The allowlist is defense in depth. Secret injection is the core guarantee. You can relax one without compromising the other.

Wiring it to an agent

#

For Copilot CLI, the extension system provides lifecycle hooks and tool interception. An extension can boot the VM on session start and rewrite shell commands to execute inside it:

// Conceptual sketch - not production code
import { execFile, execFileSync } from "node:child_process";
import { joinSession } from "@github/copilot-sdk/extension";

const isWindows = process.platform === "win32";

// Wrap gondolin CLI calls so they work on both platforms.
// On Windows, commands run inside WSL where Gondolin is installed.
// Once native Windows support lands (#21), this wrapper goes away
// and we can use the gondolin sdk directly.
function gondolin(...args) {
  if (isWindows) return execFileSync("wsl", ["-e", "gondolin", ...args], { encoding: "utf-8" });
  return execFileSync("gondolin", args, { encoding: "utf-8" });
}

let vmProcess;
let sessionSock;

const session = await joinSession({
  hooks: {
    onSessionStart: async () => {
      // Boot a persistent VM with the project mounted at /workspace.
      const vmArgs = [
        "bash",
        "--image", "./assets",
        "--mount-hostfs", `${process.cwd()}:/workspace`,
        "--allow-host", "*",
      ];

      vmProcess = isWindows
        ? execFile("wsl", ["-e", "gondolin", ...vmArgs])
        : execFile("gondolin", vmArgs);

      // Wait for the session to register, then find its socket.
      await new Promise(r => setTimeout(r, 5000));
      const list = gondolin("list");
      const match = list.match(/^(\S+)/m);
      sessionSock = `~/.cache/gondolin/sessions/${match[1]}.sock`;
    },

    onPreToolUse: async (input) => {
      if (input.toolName === "powershell" || input.toolName === "bash") {
        // Rewrite the command to execute inside the running VM.
        const execCmd = isWindows
          ? `wsl -e gondolin exec --sock ${sessionSock} -- ${input.toolArgs.command}`
          : `gondolin exec --sock ${sessionSock} -- ${input.toolArgs.command}`;
        return { modifiedArgs: { ...input.toolArgs, command: execCmd } };
      }
    },

    onSessionEnd: async () => {
      vmProcess?.kill();
    },
  },
});

The agent doesn’t know it’s sandboxed. It calls the same tools it always calls. The extension rewrites the command so powershell executes it inside the VM instead of on the host. This is the same pattern pi-gondolin uses for the Pi coding agent.
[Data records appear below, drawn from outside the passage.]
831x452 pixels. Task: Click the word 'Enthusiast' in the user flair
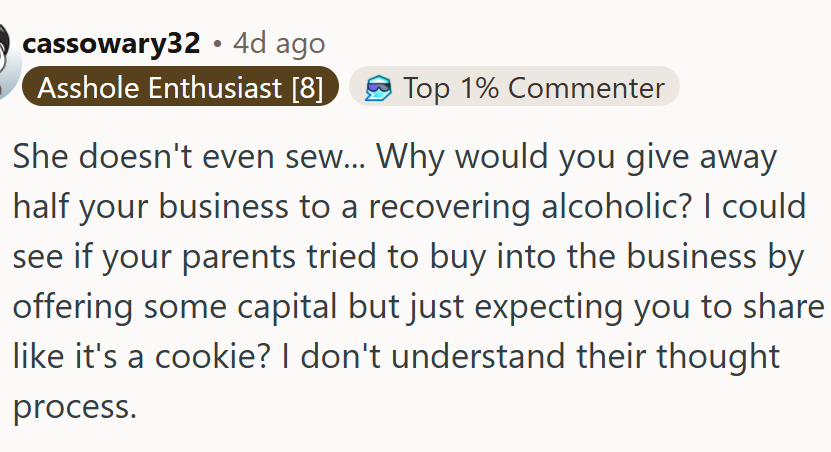point(215,87)

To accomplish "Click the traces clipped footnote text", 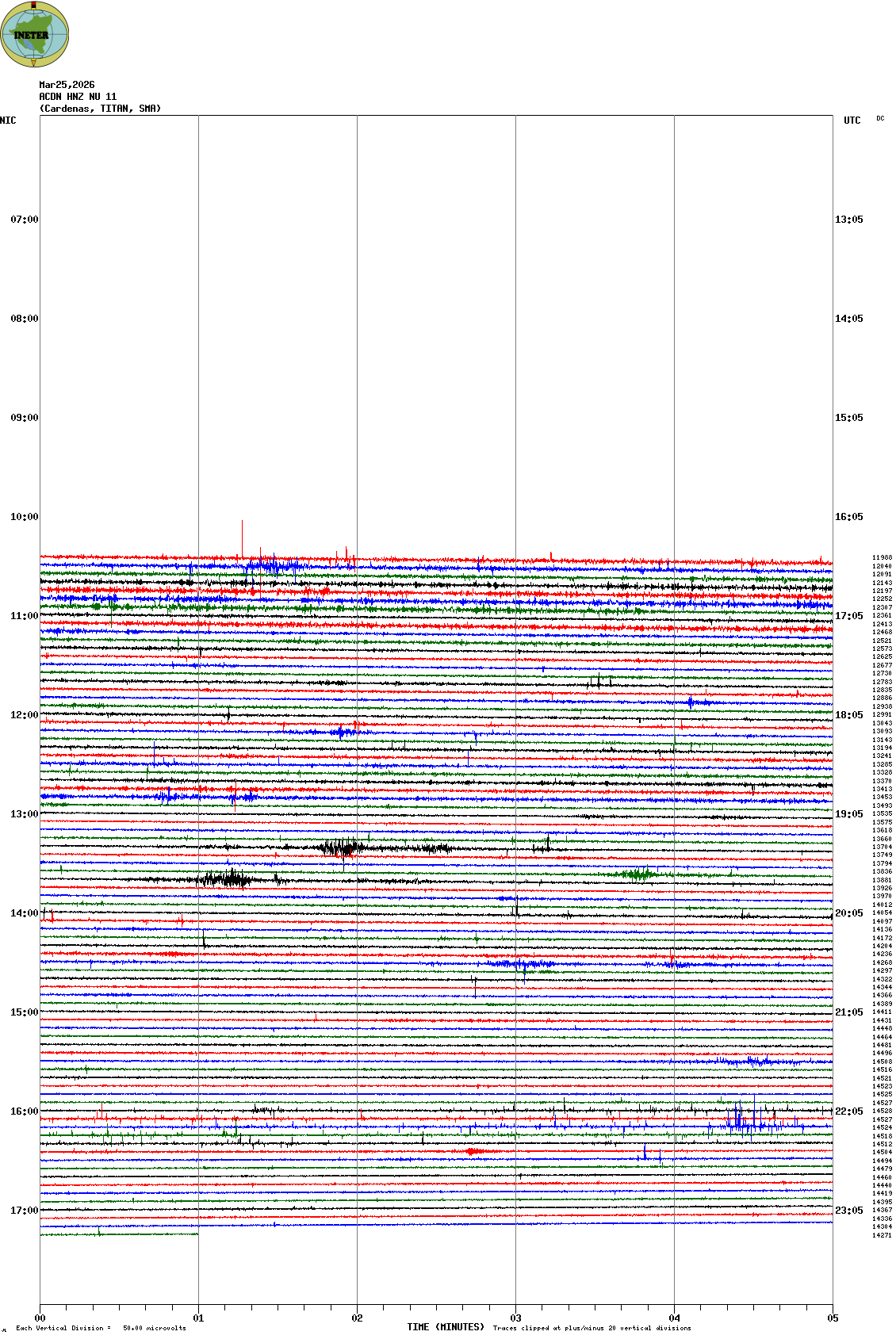I will [592, 1328].
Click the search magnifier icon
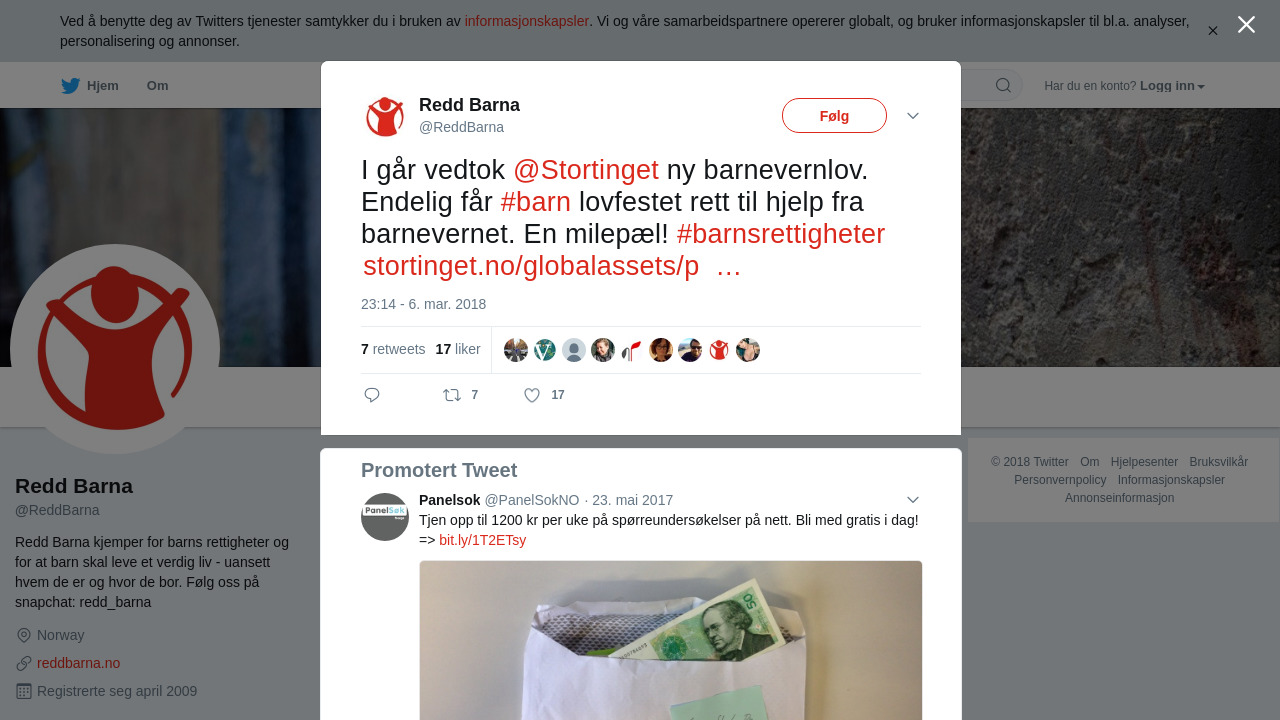The width and height of the screenshot is (1280, 720). point(1003,86)
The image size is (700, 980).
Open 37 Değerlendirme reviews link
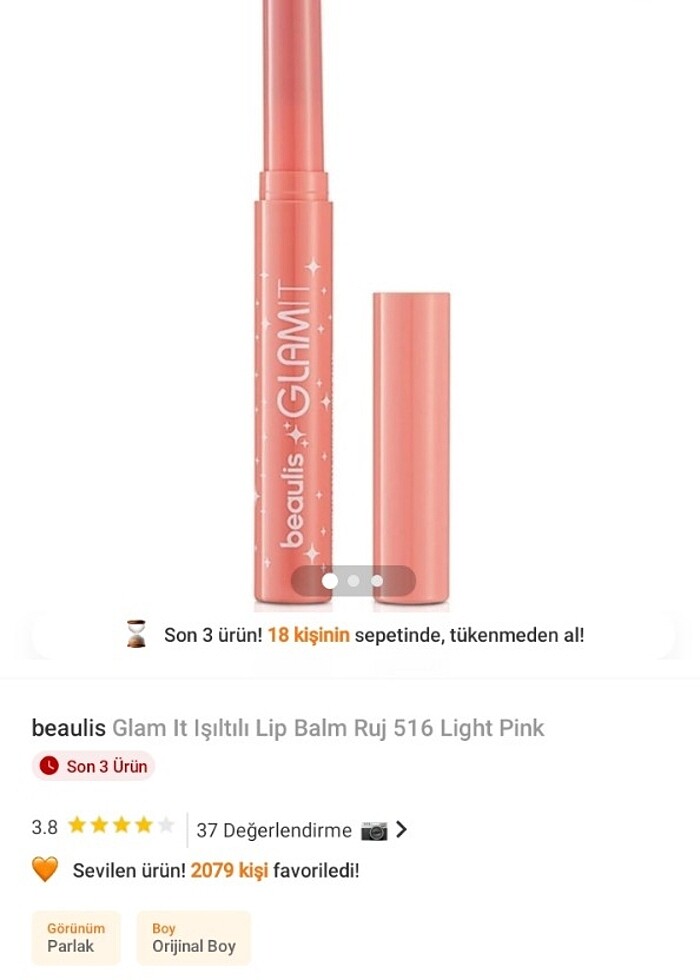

The full integration, including interactive sessions, file synchronization, and port forwarding, is a topic for a dedicated post.

Rough edges

#

The init script is the hardest part to get right. Errors manifest as “the VM didn’t boot” with no useful feedback. The only debugging tool is GONDOLIN_DEBUG=protocol and reading the kernel console output for clues. Once it works, it works reliably, but the first iteration takes patience.

There’s meaningful setup cost before you can use this day-to-day. Building a custom image, configuring allowlists, writing the init script, wiring up the agent extension. This is infrastructure work, and it’s front-loaded.